Pero lo que la sociedad y sus gobernantes no pudieron hacer prosperar en aquellos años 20 (que lucen inquietantemente parecidos a nuestro presente), los escritores se encargaron de reivindicarlo: fue la década de “Trilce” de César Vallejo, de “5 metros de poemas” de Oquendo de Amat, y de “La casa de cartón”. Pura tracción y vanguardia, a contracorriente de su entorno. “En este libro un niño está descubriendo el mundo en su forma limeña, un mundo de nebulosas –agrega Cueto–. La proeza de Martín Adán es que vivimos dentro de esa casa y vemos su invierno como el nuestro”.
FINA ESTAMPA
Por todo lo dicho es que se celebra la aparición de una nueva entrega del libro. Esta vez a cargo de Máquina Purísima, con una edición de lujo de 199 ejemplares (como nuestros años de independencia) y otra más pequeña y masiva a cargo de Revuelta Editores. La de Máquina Purísima –gestada por Cecilia Podestá– incluye además las pinturas que Enrique Polanco ha ido preparando en los últimos años con el libro de Adán como modelo e inspiración.

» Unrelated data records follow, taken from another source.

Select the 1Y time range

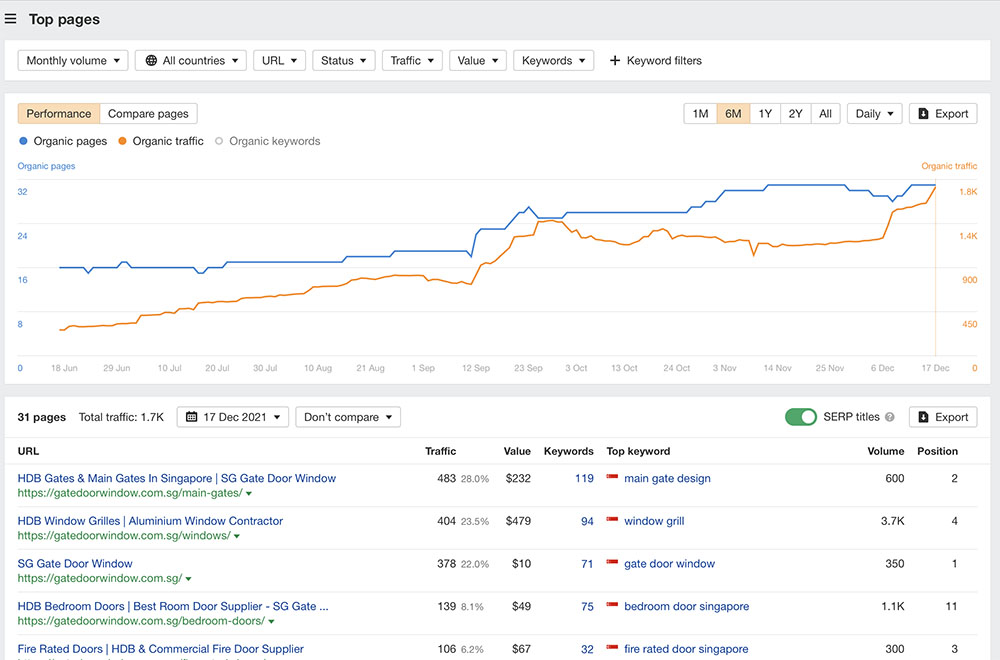click(765, 114)
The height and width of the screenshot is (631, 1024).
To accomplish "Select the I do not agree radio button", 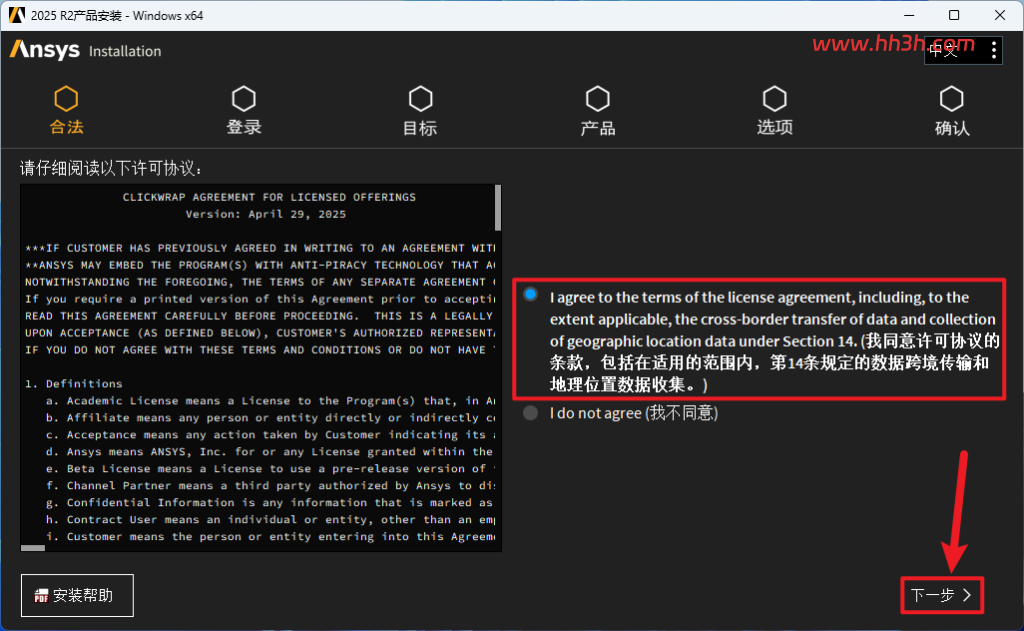I will [x=530, y=413].
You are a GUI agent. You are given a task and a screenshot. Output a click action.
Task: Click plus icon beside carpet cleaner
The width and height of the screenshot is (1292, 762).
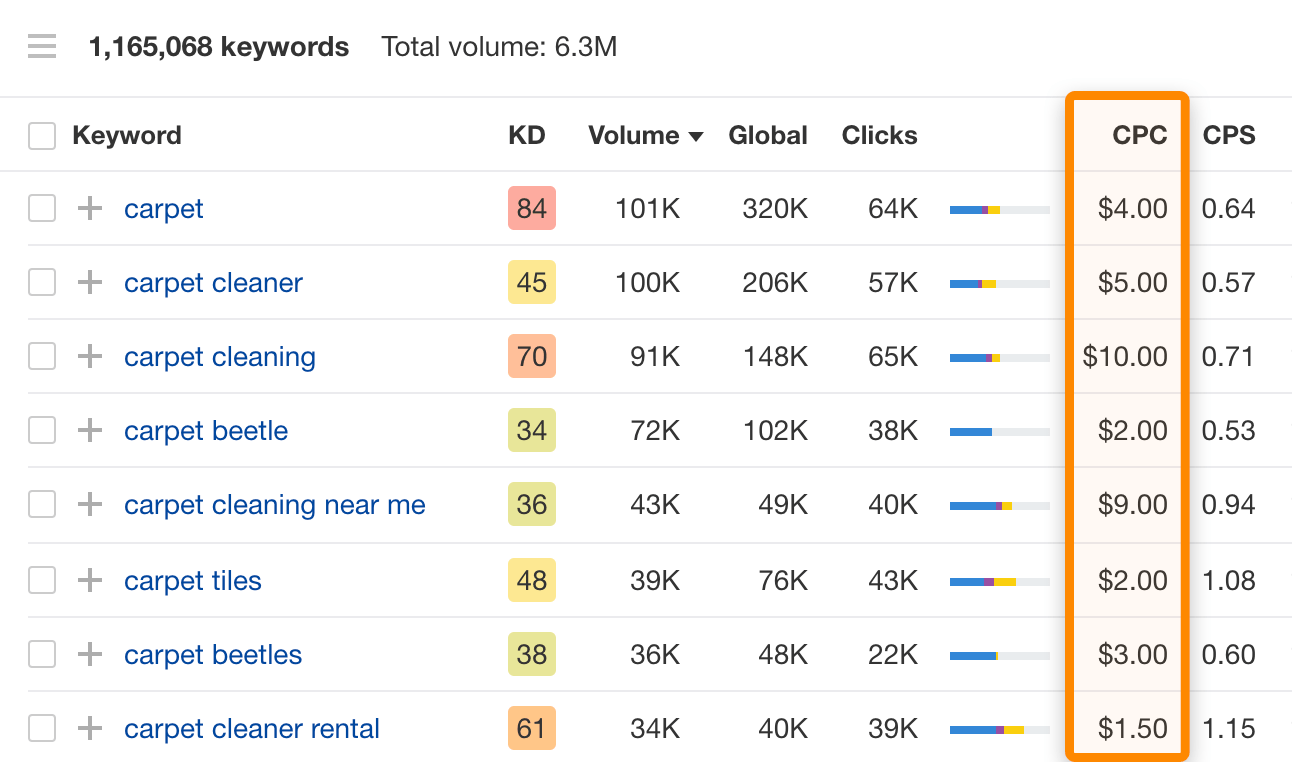point(90,283)
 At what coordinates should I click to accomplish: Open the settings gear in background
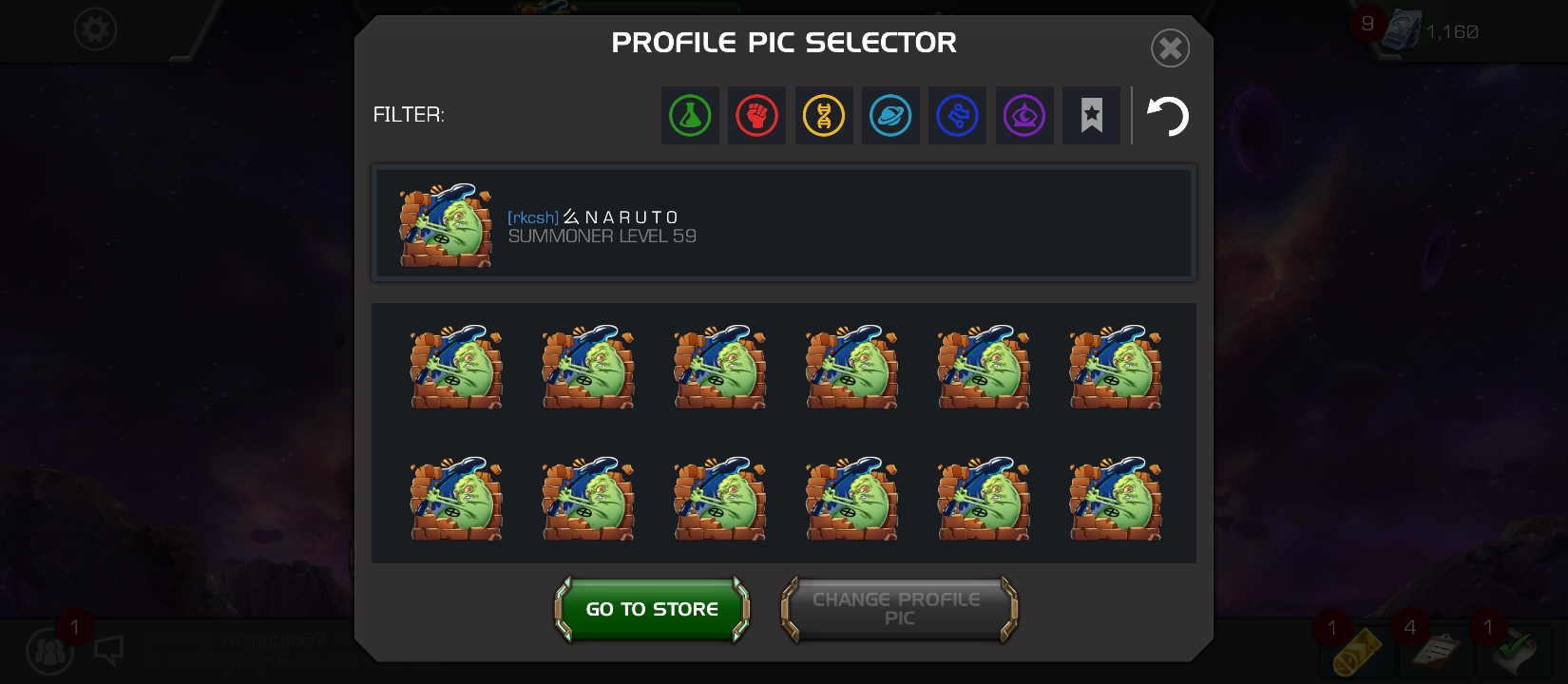[x=95, y=30]

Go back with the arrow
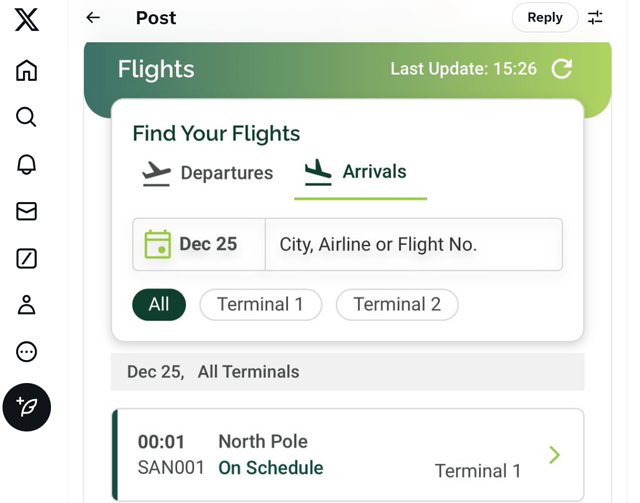[x=93, y=18]
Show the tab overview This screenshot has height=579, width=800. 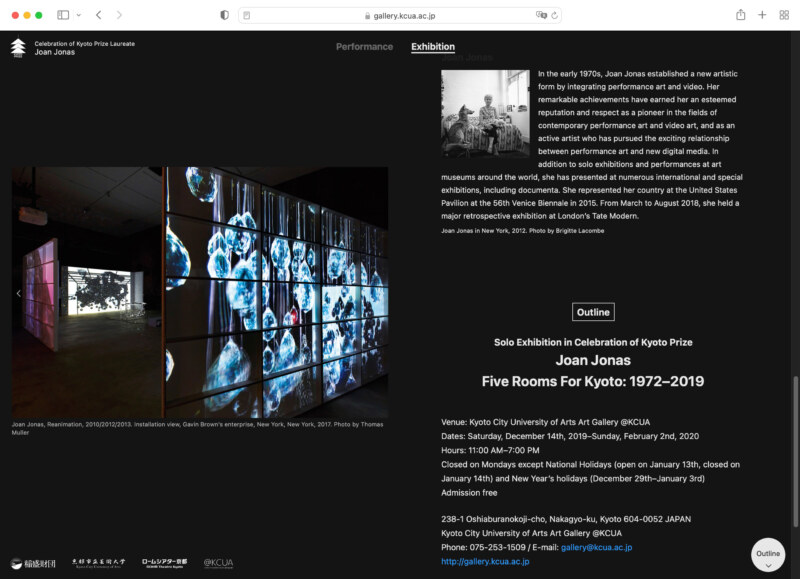point(783,15)
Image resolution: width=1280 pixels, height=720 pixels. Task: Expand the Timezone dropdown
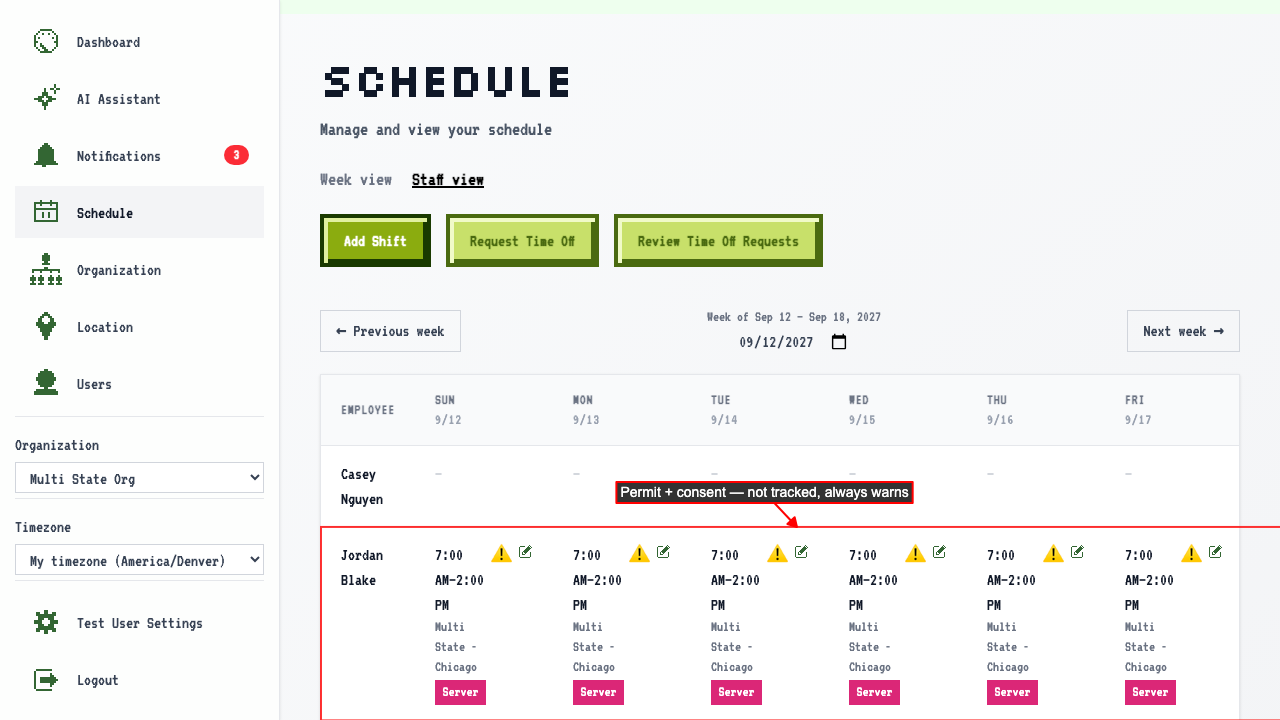(x=139, y=560)
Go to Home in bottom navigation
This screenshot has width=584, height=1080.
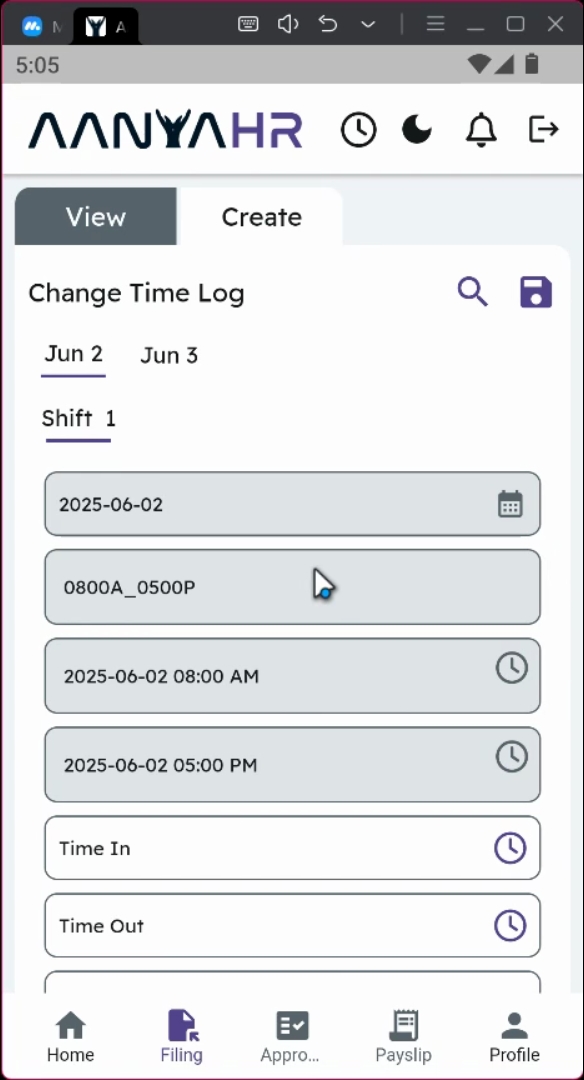70,1036

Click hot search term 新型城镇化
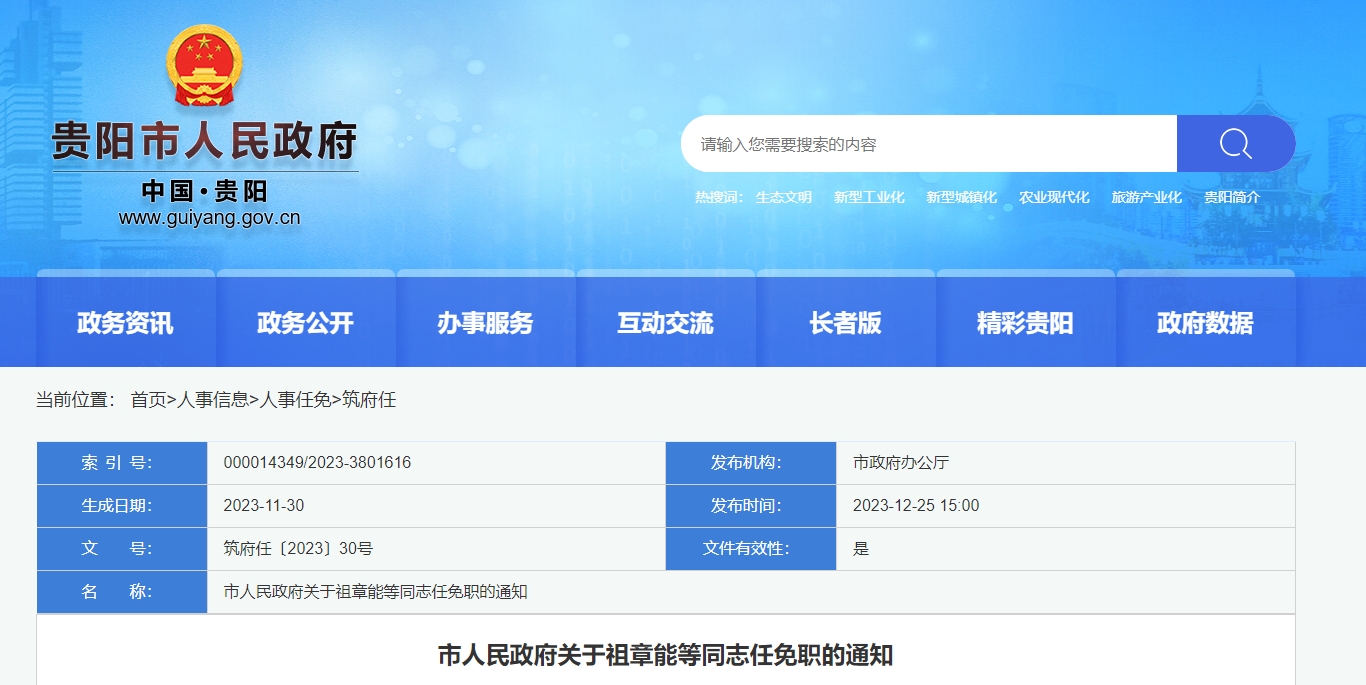(x=961, y=198)

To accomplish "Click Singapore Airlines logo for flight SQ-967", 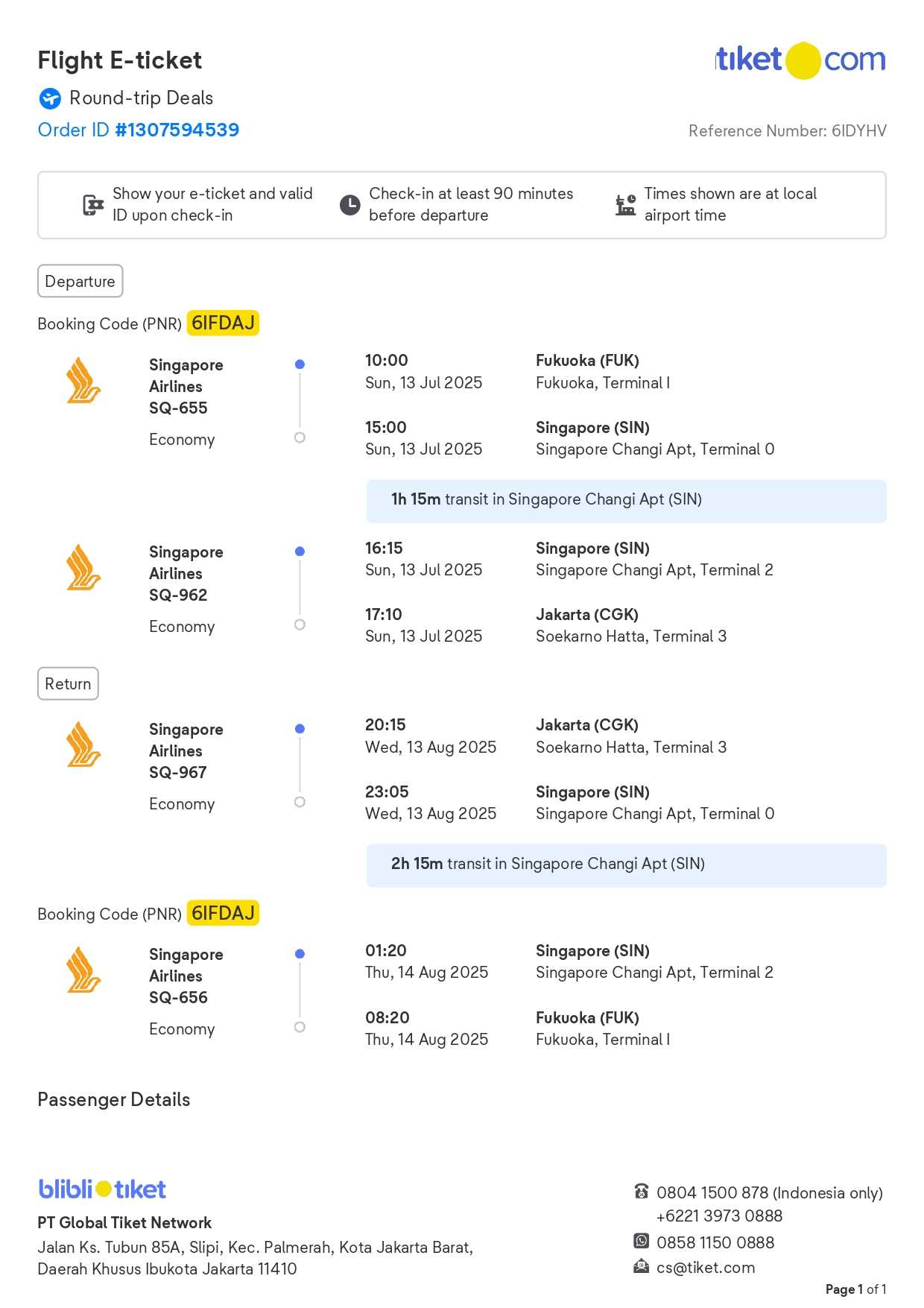I will (83, 745).
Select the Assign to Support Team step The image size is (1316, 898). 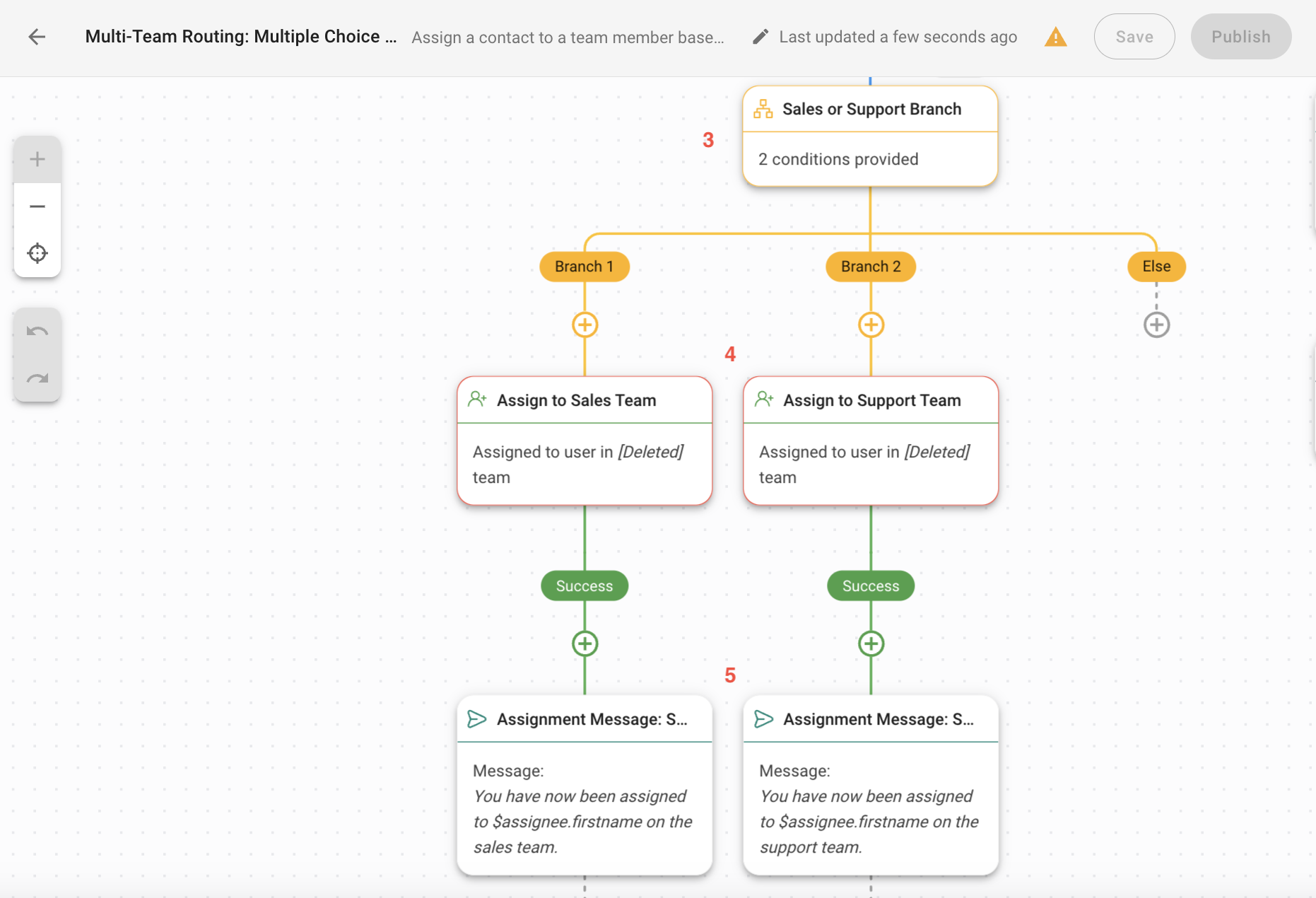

“Adán siempre decía que había escrito ‘La casa de cartón’ como una serie de postales. Y en las imágenes de Polanco se ven muchas de las cosas que se nombran en el libro, desde Proust hasta los bañistas. Es un proyecto alucinante”, afirma Podestá, poeta y editora, quien confiesa que estuvo casi dos años tocando la puerta de la Beneficencia de Lima para, por fin, obtener los derechos de una obra que siempre merecerá mayor difusión.
Sobre la dificultad de inscribir a “La casa de cartón” en un género específico (¿es realmente una novela? ¿Son una serie de poemas escritos en prosa?), Podestá considera que, independientemente de las etiquetas o clasificaciones, ella no tiene otra forma de leerla más que como poesía. “Es un libro al que, además, llegué de forma tardía –cuenta–. Creo que lo ojeé en el colegio, pero lo dejé allí. Años después encontré una edición que tenía el nombre de mi mamá. Lo leí en un momento horrible, pero sentí que había entrado a un espacio donde podía estar mejor y que encima tenía esa frase tremenda: todo menos morir”.
Del misterio que aún recubre como neblina la gestación de “La casa de cartón” queda la duda de cuánto se dejó fuera de ese proceso de constante escritura, desecho y destrucción. Podría uno preguntarse lo mismo de cualquier otro libro, pero en este caso particular de esta obra impresionista y dispersa seduce la idea de una sucesión infinita de paisajes, alumbrados por una mente delirante y enigmática. O para decirlo de la forma en que lo diría Adán: como una mula que “nos está creando al imaginarnos”.